Pierre Claver Manganga Moussavou, ancien Vice-président et plusieurs fois ministre, a, au cours d’une conférence de presse, partagé son avis sur la peine de mort pour les coupables de crimes de sang, proposant une peine indéfinie. Plutôt que de revenir sur la peine capitale, un débat qui fait davantage écho, l’ancien Maire de Mouila, suggère des peines alternatives de très longue durée, allant jusqu’à 200 ou 400 ans, sans possibilité de réduction.
« On peut condamner certaines personnes à des peines extrêmement lourdes, par exemple de 200 à 400 ans de prison, sans possibilité d’aménagement. Ainsi, elles purgeraient effectivement leur peine jusqu’à la fin de leur vie, mais ressortir la peine de mort sans qu’on ne nous dises combien on a assassiné, qu’ils sont en prison, c’est la distraction » a t-il déclaré d’emblée.
Manganga Moussavou interroge la véritable efficacité de la peine de mort en soulignant que les « coupables des tueries » sont souvent protégés par des intérêts politiques. « Ces coupables de tueries vivent avec les hommes politiques. On les connaît », a-t-il affirmé, montrant que la peine de mort pourrait être utilisée comme une distraction pour détourner l’attention des véritables problèmes de la société.
Le Président du Parti Social Démocrate (PSD) rappelle que la France, en tant que pays ayant aboli la peine de mort et ami du Gabon, accepterait difficilement que le Gabon, qui a également aboli cette pratique, revienne en arrière.
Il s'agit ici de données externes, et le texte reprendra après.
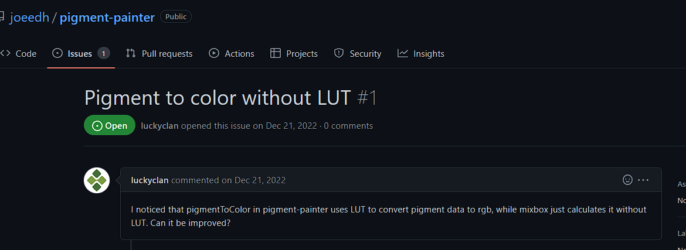Add a reaction with the smiley icon

[627, 180]
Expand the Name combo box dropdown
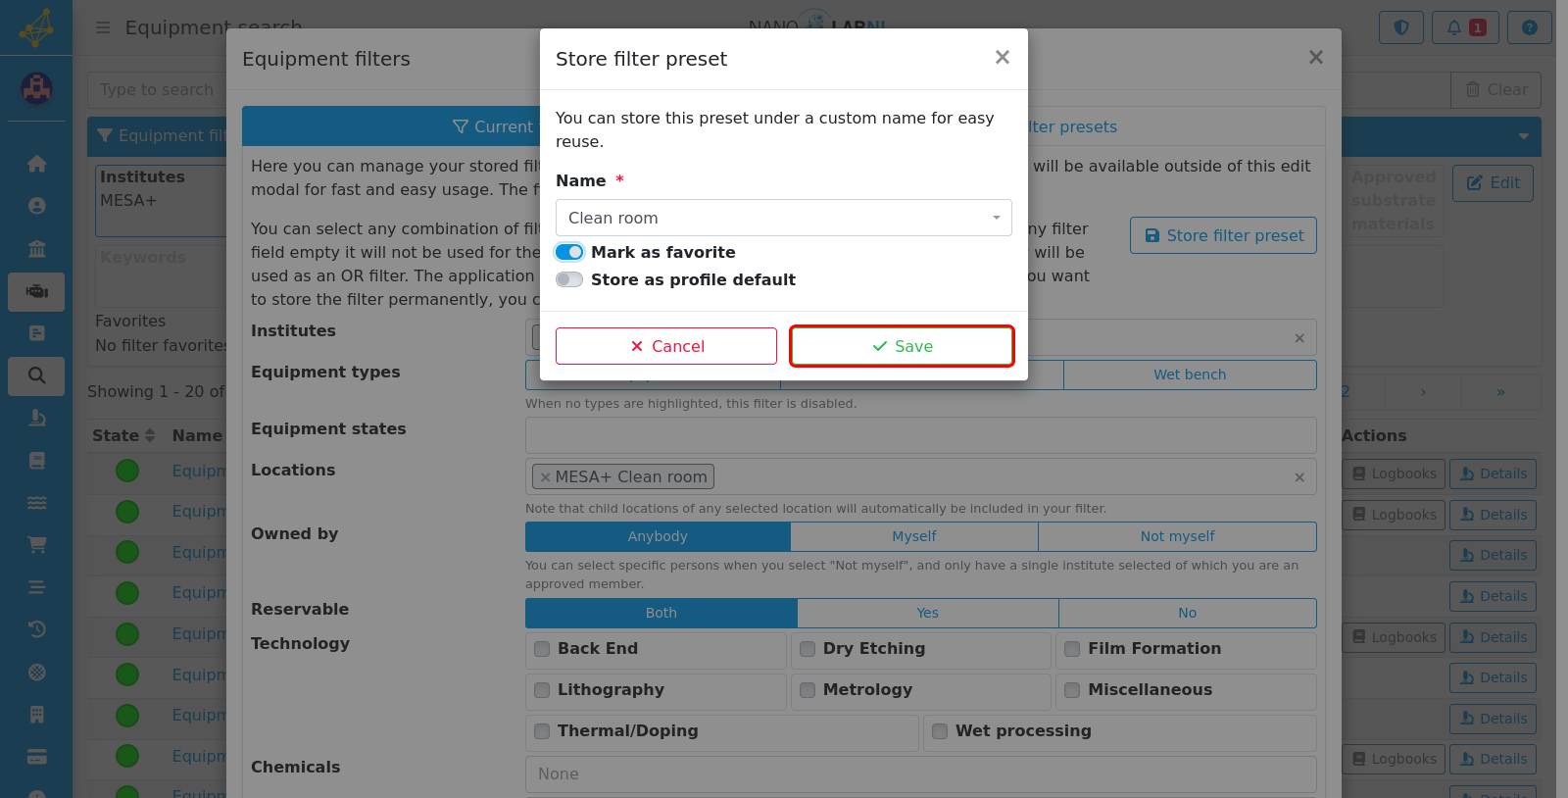The height and width of the screenshot is (798, 1568). point(784,218)
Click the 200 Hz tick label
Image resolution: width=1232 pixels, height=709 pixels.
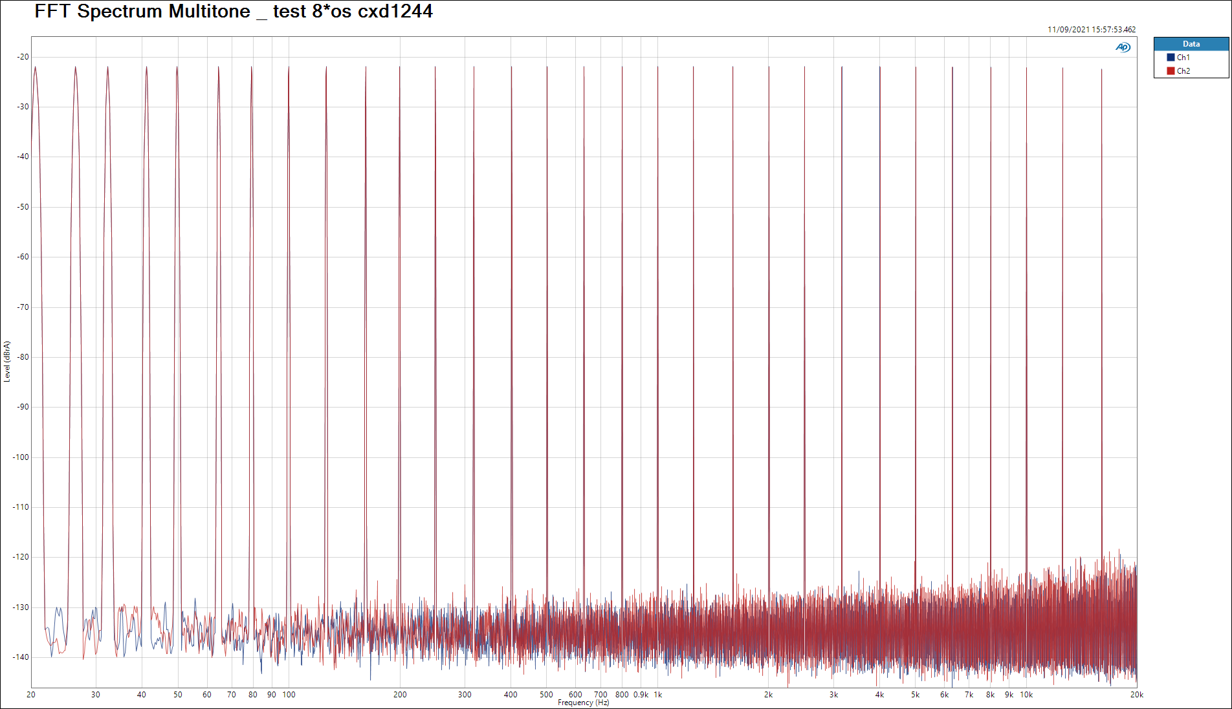(400, 695)
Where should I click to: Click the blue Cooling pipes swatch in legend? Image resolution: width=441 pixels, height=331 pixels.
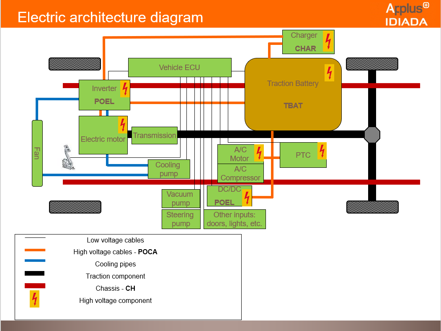point(35,261)
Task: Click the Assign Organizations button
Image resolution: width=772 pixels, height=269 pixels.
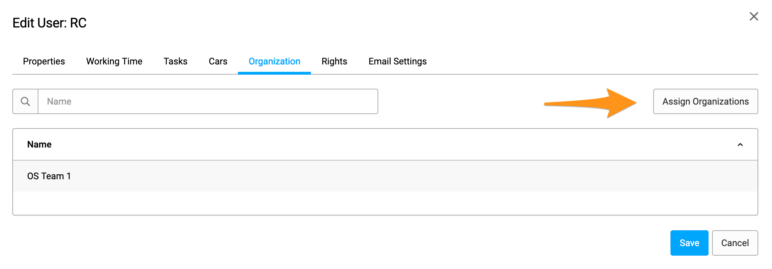Action: click(705, 101)
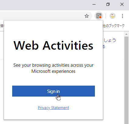The image size is (129, 124).
Task: Minimize the browser window
Action: [94, 5]
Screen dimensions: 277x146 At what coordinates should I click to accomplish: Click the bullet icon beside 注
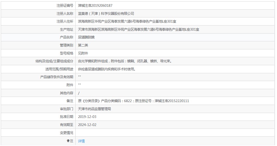(68, 141)
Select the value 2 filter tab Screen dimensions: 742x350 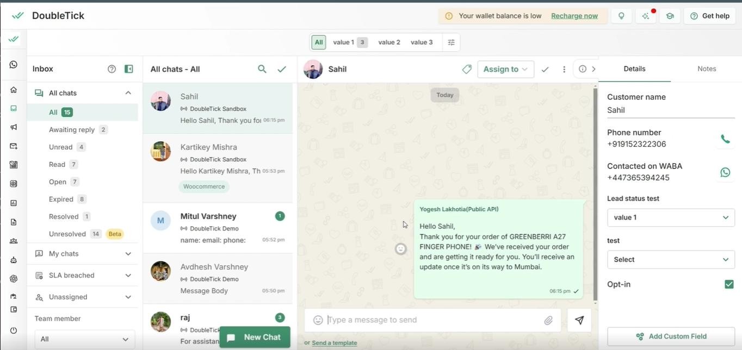[389, 42]
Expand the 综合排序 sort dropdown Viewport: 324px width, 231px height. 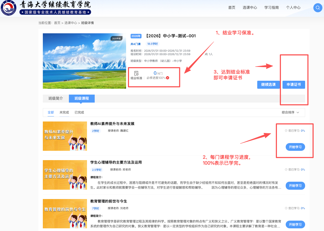[x=290, y=112]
Une profonde et lucide réflexion devrait alors être engagée autour de la question selon lui.
Manganga Moussavou insiste également sur le fait que ceux qui jugent ne doivent pas être impliqués dans des crimes similaires. « Ce n’est pas le magistrat qui condamne, c’est la société qui condamne » affirme-t-il, soulignant la nécessité d’une justice collective et responsable. Il appelle à une réflexion sur les véritables coupables et à la nécessité de les condamner sévèrement.